Project

General

Profile

UPATED: 22FEB2016 (A.Norman)

Reporting Procedures

During NOvA operations and maintenance different problems will arise with the data acquisition (DAQ) and computing systems. When this occurs the following reporting procedures should be used to document it and escalate the problem through the proper groups so that it is resolved correctly.

The DAQ technical escalation chain (summarized) is:
  • Shifter Reporting
  • DAQ On-call support personnel
  • DAQ group general support (via partner system)
  • DAQ Senior support personnel
  • DAQ Management
  • Pageable professional support
  • Non-pageable professional support

There is also a management chain that is escalated in parallel to the technical escalation:

  • DAQ Management
  • NOvA Operations Management
  • NOvA Collaboration Management
  • Lab Management

This document describes the procedures for advancing between stages.
The following procedures are tailored to the individuals who are interacting with the systems.

NOvA Shifters (Location: NOvA Control Room)
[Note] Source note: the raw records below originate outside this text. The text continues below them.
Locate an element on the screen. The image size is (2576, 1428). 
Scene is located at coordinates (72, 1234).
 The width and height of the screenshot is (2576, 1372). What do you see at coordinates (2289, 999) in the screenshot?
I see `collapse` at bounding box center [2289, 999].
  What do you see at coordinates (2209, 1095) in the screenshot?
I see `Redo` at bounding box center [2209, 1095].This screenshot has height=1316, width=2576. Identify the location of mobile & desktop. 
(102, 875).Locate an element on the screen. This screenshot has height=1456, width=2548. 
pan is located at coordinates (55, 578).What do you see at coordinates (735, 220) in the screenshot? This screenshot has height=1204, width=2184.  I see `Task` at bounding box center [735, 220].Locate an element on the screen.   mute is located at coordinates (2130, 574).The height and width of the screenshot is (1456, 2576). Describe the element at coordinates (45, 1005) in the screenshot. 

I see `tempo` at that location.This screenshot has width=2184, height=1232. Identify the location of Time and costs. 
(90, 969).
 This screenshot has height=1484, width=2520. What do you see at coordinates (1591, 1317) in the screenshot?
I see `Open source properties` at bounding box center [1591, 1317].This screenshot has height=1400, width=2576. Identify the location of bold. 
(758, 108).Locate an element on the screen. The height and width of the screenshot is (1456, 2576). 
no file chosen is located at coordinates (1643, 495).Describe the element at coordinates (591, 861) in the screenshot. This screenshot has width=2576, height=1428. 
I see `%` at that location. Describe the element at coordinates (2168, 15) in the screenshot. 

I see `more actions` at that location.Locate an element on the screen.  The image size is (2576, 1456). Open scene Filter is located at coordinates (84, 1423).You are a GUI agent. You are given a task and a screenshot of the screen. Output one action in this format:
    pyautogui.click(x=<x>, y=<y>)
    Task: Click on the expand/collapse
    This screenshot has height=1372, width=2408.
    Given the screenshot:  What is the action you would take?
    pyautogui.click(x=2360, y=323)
When a NOvA shifter encounters a problem with the DAQ or computing they should:

  • Read the basic trouble shooting page for the DAQ (put link here)

If the problem persists:

  • Open an issue on the DAQ Redmine issue tracking system. Include a description of the problem any relevant error messages or screen shots. (link to instructions for submitting an issue)
  • Call the run coordinator for guidance. Tell the run coordinator the issue number that you submitted. The run coordinator will assess the problem and direct you to the appropriate "expert on call" for the system that you are having problems with.
    • The run coordinator will assign the issue to the appropriate "expert on call"
  • Call the "expert on call" for the subsystem that the run coordinator identified.
    • Tell the expert the issue number that you submitted.
    • Work with the expert as he/she resolves the issue
    • If the issue is able to be resolved, the expert will resolve and close the issue.

If the expert is UNABLE to resolve the problem:

  • The expert will escalate or reassign the issue
    • If the issue is internal to the NOvA subsystem (i.e. requires a different DAQ expert who wasn't on call)
      • The expert will reassign the issue to the appropriate party through the redmine ticket system
      • The expert will contact the appropriate party
    • If the issue is external to NOvA and associated with a supported service (i.e. networking)
      • The expert on call (or run coordinator) will evaluate the situation and escalate the problem
      • If the problem is a critical/pagable event the expert will call the FNAL service desk at (630) 840-2345
      • If the problem not a pagable event, the expert will open a Service Now Incident ticket and include all relevant information
      • The expert on call will update the Redmine issue with the Service Now Ticket number and close the Redmine ticket.
      • The expert on call will make a NOvA logbook entry relating to the incident.
  • The expert will call the NOvA control room and alert them that the incident has been escalated.

NOvA Technical Personnel (Location: Ash River or FNAL)

When a NOvA technical person encounters a problem with the DAQ or computing they should:

  • Read the basic trouble shooting page for Technical systems (put link here)

If the problem persists:

  • Call the NOvA run coordinator for guidance. Describe the problem you are having to the run coordinator.
    • The run coordinator will assess the problem
    • If the problem relates to an internal NOvA system
      • The run coordinator will open a Redmine issue relating to the problem and assign it to the "expert on call" for the system that is effected.
      • The run coordinator will contact the "expert on call" for the system that is having problems with.
      • The expert on call will work on the problem
  • If the problem relates to an external system (networking etc...)
    • The run coordinator will
    • The run coordinator will open a Service Now Ticket.